**ACTIONS TO TAKE**
1 > According to the commentary, what gross profit margin did ESST report in its recent earnings report?
2 > Print the passage of the commentary between "Fundamentally Undervalued" and "given, of course.", inclusive.

**EXTRACT**
• • • • • • •

To: Dave Gore who wrote (81)5/11/2002 3:03:08 PM
From: Dave Gore  Read Replies (1) | Respond to of 589
 
COMMENTARY: Wild Rumors More Powerful Than Fundamentals

Is this true and if it is, how can anyone who is not totally connected, win in this market?

The Market seems more manic than ever, with wild twists and turns, even intraday. But what's really troubling is when unfounded rumors or mis-statements by others, can be so powerful that they override fundamentals and technical analysis and wreak short term havoc. It is extremely troubling if you think about it, because good fundamentals are supposed to protect, and even reward us, right? I mean, that's what we've always been told.

Below is a recent case study of one stock with excellent fundamentals that by any measure was and is highly undervalued.

Check Fundamentals at Nasdaq.com
here:http://earnings.nasdaq.com/earnings/analyst_summary.asp?symbol=ESST%60&selected=ESST%60

CASE STUDY OF ESST
This company is in the hot, highly growing DVD sector. In their recent earnings report, they:

** Beat consensus by 10 cents.

** Guided higher.

** Increased Gross Profit Margins to 43%, from 22% a year earlier, and from 41% in the previous quarter.

Mr. Blair, of ESST, continued, "We were surprised by the strength of the DVD market in the traditionally slow first quarter. ESS has now shipped a record number of units for three quarters in a row. We believe we once again expanded our No. 1 market share position during the quarter, to over 40% of the worldwide DVD market. Our DVD revenue grew to over $45 million during the first quarter, with a 780% year-over-year increase in unit shipments and a 6% sequential quarterly increase in units.

"We intend to continue to grow market share and strengthen our leadership role through the introduction of five new major product families over the next 12 months. With these new product family introductions, we believe we can continue to lead the high growth market for digital home entertainment products." Mr. Blair concluded.

Stock rises a little, then drops 35%
Yet, the Companies stock to the horror of many was to drop over 35% at one point over the next two weeks (i.e from 20+ just after earnings to under $13). How could this happen?

Fundamentally Undervalued
PEG (P.E. to Growth) ratio under .50 indicating about 50% undervaluation since a ratio of 1.0 is considered undervalued in tech.

PE 12 compared to competitor ZRAN's 35 and industry PE of 90.

(btw, ZRAN has had less than half the eps earnings over the previous four quarters).

What Happened After the Earnings Report
The stock rose about 2 points in afterhours to $20, but started tanking the next day. In fact, it went from $20 to below $13 over the next couple weeks. The Yahoo boards revealed a nasty battle going on with seemingly endless headlines of "STOCK GOING TO $10", then "STOCK GOING TO $5." No real reason was usually given, of course.

Meanwhile, the short position kept increasing to as high as 40% or more of the float, even after the earnings report apparently.

Then, several days later a rather strange report appeared in the Wall Street Journal that ESST might be hurt if DVD sales slowed. That's right...IF that happened. "If"? That's seems a bit odd, especially when other sectors would love to have anywhere close to this sector's growth. Just ask Microsoft, Intel, or IBM.

Furthermore, why did the report seem to target ESST more than other companies in its niche? Did the 40% short interest have anything to do with it? Perhaps, perhaps not, but it might bear investigating.

• • • • • • •

**DATA EXCERPT**
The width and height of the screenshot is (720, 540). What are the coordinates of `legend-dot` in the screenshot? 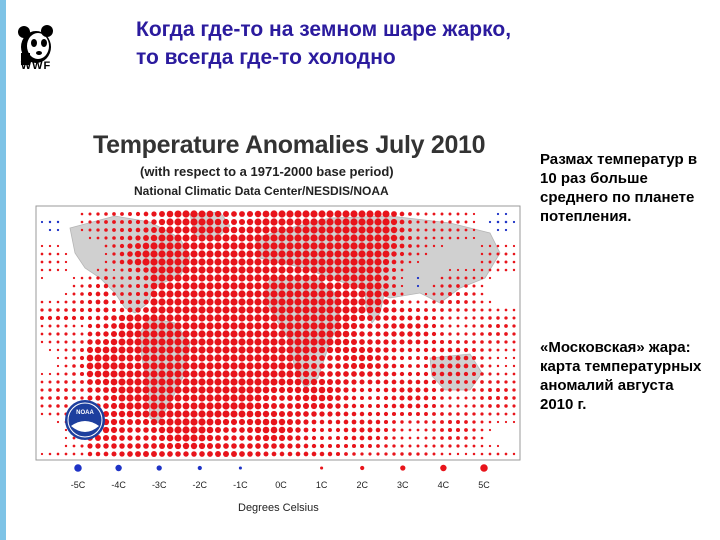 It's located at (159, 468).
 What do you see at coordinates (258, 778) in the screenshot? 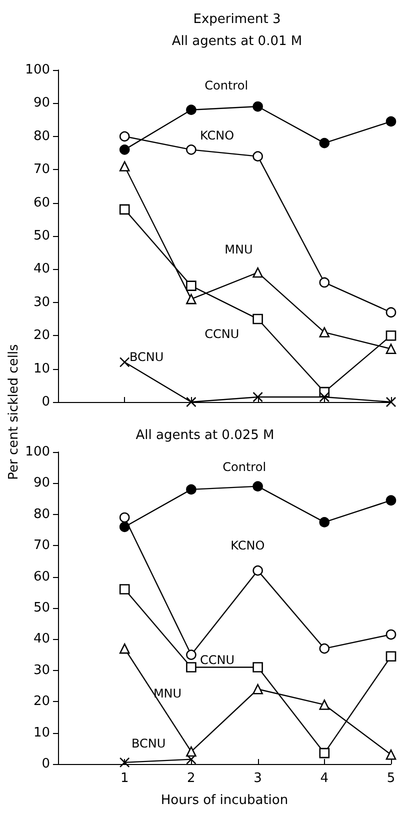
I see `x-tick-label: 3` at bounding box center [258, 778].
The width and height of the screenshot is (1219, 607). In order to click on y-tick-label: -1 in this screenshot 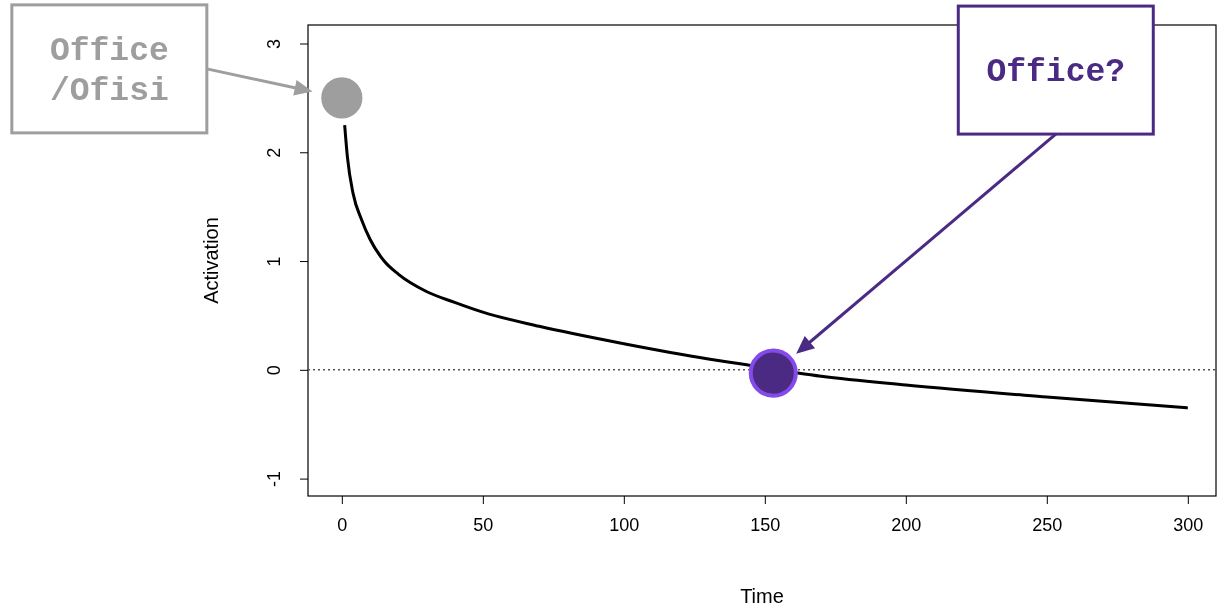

• • • • • • •

**ANSWERS TO THE EXERCISES**
1 > 43%, up from 22% a year earlier and 41% in the previous quarter.

2 >
Fundamentally Undervalued
PEG (P.E. to Growth) ratio under .50 indicating about 50% undervaluation since a ratio of 1.0 is considered undervalued in tech.

PE 12 compared to competitor ZRAN's 35 and industry PE of 90.

(btw, ZRAN has had less than half the eps earnings over the previous four quarters).

What Happened After the Earnings Report
The stock rose about 2 points in afterhours to $20, but started tanking the next day. In fact, it went from $20 to below $13 over the next couple weeks. The Yahoo boards revealed a nasty battle going on with seemingly endless headlines of "STOCK GOING TO $10", then "STOCK GOING TO $5." No real reason was usually given, of course.